# What is the most popular TV show - a real world use case

In this section, we will be taking on the very fortunate position or role of a Facebook data scientist to determine, amongst other things, what the most popular TV show in our dataset is. This will test the knowledge we have gained so far and will take you through a typical use case that gets asked of a graph data scientist.

## Getting setup

In [None]:
#! pip install -r requirements.txt
import matplotlib.pyplot as plt
import igraph

## Examing the graph structure

In [None]:
# Import custom functions
from graphtastic.utils import graph_from_attributes_and_edgelist

In [None]:
node_attr_path = './data/musae_facebook_target.csv'
edgelist_path = './data/musae_facebook_edges.csv'
attributes = ['page_name', 'page_type']
# Create a graph from our wrapper functions
g = graph_from_attributes_and_edgelist(node_attr_path, edgelist_path, attributes)

In [None]:
histogram = g.degree_distribution(bin_width=5)
print(histogram)

In [None]:
import matplotlib.pyplot as plt
bins = 30
plt.hist(g.degree(), bins)
plt.xlabel('Node degree centrality')
plt.ylabel('Frequency')
plt.show()

## Measuring connectedness

In [None]:
connected_components = g.clusters()
print(connected_components)

## Looking at the top degree nodes

In [None]:
degree = list(zip(g.vs['page_name'], g.degree()))
sorted_degree = sorted(degree, key=lambda x: x[1], reverse=True)   
print(sorted_degree[:10])

In [None]:
tv_nodes = g.vs.select(page_type_eq='tvshow')
tv_indices = [node.index for node in tv_nodes]
tv_degree = list(zip(g.vs[tv_indices]['page_name'], g.degree(tv_indices)))
sorted_tv_degree = sorted(tv_degree, key=lambda x: x[1], reverse=True)
print(sorted_tv_degree[:10])

## Using `select()` to interrogate the graph

In [None]:
gov_pol_nodes = g.vs.select(page_type_in=['government', 'politician'])

In [None]:
one_to_three_100_nodes = g.vs.select(_degree_ge=100, 
                                     _degree_le=140, 
                                     page_type_eq='tvshow')

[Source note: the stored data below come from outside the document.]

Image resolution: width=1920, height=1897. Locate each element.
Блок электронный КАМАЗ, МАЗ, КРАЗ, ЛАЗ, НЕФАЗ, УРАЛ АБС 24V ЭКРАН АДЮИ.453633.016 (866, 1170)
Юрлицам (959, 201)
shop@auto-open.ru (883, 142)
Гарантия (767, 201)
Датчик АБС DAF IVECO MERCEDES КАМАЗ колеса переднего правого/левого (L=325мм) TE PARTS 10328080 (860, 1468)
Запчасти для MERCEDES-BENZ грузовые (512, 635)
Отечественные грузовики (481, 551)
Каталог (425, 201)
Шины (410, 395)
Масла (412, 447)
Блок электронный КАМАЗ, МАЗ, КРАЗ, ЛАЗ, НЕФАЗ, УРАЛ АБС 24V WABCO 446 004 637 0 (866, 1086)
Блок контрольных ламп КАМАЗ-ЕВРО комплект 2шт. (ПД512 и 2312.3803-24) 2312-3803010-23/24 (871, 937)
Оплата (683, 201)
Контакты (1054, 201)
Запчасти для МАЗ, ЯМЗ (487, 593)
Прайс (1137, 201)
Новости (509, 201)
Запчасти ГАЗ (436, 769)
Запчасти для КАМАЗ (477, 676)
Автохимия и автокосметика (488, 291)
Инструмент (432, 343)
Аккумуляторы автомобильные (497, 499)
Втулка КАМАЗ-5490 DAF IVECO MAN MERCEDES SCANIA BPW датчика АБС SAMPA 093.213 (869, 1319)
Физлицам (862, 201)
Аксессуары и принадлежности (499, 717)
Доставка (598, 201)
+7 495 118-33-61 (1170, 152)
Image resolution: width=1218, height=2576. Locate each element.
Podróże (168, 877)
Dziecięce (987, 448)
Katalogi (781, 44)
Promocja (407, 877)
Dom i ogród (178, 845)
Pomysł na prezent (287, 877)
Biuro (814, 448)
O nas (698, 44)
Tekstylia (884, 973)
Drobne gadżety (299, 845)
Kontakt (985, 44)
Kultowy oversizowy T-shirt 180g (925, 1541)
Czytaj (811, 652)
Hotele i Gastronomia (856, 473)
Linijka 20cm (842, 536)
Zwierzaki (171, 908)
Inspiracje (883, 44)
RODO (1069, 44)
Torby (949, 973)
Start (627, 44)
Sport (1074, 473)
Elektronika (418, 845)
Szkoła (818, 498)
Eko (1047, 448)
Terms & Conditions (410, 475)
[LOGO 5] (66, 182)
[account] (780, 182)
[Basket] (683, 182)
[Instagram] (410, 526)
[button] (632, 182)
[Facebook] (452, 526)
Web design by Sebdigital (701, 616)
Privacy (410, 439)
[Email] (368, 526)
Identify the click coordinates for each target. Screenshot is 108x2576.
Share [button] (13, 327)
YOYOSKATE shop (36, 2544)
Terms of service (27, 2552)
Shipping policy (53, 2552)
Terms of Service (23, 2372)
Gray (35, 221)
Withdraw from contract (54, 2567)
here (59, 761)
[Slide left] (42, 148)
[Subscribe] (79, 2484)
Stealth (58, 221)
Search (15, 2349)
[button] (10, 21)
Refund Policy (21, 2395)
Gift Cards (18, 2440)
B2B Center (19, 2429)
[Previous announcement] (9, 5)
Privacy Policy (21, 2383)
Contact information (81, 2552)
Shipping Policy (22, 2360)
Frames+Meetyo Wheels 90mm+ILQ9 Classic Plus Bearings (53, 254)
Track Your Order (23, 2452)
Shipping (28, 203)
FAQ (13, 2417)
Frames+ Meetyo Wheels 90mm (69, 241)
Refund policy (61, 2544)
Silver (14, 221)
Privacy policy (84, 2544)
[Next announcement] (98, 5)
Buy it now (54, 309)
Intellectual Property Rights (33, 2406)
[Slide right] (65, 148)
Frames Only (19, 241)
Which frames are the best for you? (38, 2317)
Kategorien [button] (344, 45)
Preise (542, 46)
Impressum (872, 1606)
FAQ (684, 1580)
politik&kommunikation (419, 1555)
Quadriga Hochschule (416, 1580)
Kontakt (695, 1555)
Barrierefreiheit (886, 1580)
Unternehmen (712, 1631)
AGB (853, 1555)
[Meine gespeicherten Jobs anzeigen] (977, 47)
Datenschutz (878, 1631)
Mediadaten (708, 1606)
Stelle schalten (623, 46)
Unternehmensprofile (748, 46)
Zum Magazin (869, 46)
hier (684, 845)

print(one_to_three_100_nodes['page_name'])

In [None]:
g.vs['node_degree'] = g.degree()
one_to_three_100_nodes = g.vs.select(node_degree_ge=100,
                                     node_degree_le=140,
                                     page_type_eq='tvshow')
print(one_to_three_100_nodes['page_name'])


## Properties of our popular nodes

In [None]:
today_show_id = g.vs.select(page_name_eq='Today Show')[0].index
print(today_show_id)

In [None]:
today_show_edges = g.es.select(_incident=[today_show_id])

In [None]:
sources = [edge.source for edge in today_show_edges]
targets = [edge.target for edge in today_show_edges]
print(sources)
print(targets)

In [None]:
neighbor_nodes = list(set(sources + targets))
neighbor_nodes.remove(909)
print(neighbor_nodes)
print(len(neighbor_nodes))

In [None]:
neighbor_page_types = g.vs[neighbor_nodes]['page_type']
print(neighbor_page_types)

In [None]:
from collections import Counter
page_type_dict = Counter(neighbor_page_types)
print(page_type_dict)

In [None]:
# Insert missing code step here

In [None]:
politician_id = [id_tuple for id_tuple in list(ids_and_page_types) if id_tuple[1] == 'politician']
print(politician_id)


In [None]:
politician_name = g.vs[22243]['page_name']
print(politician_name)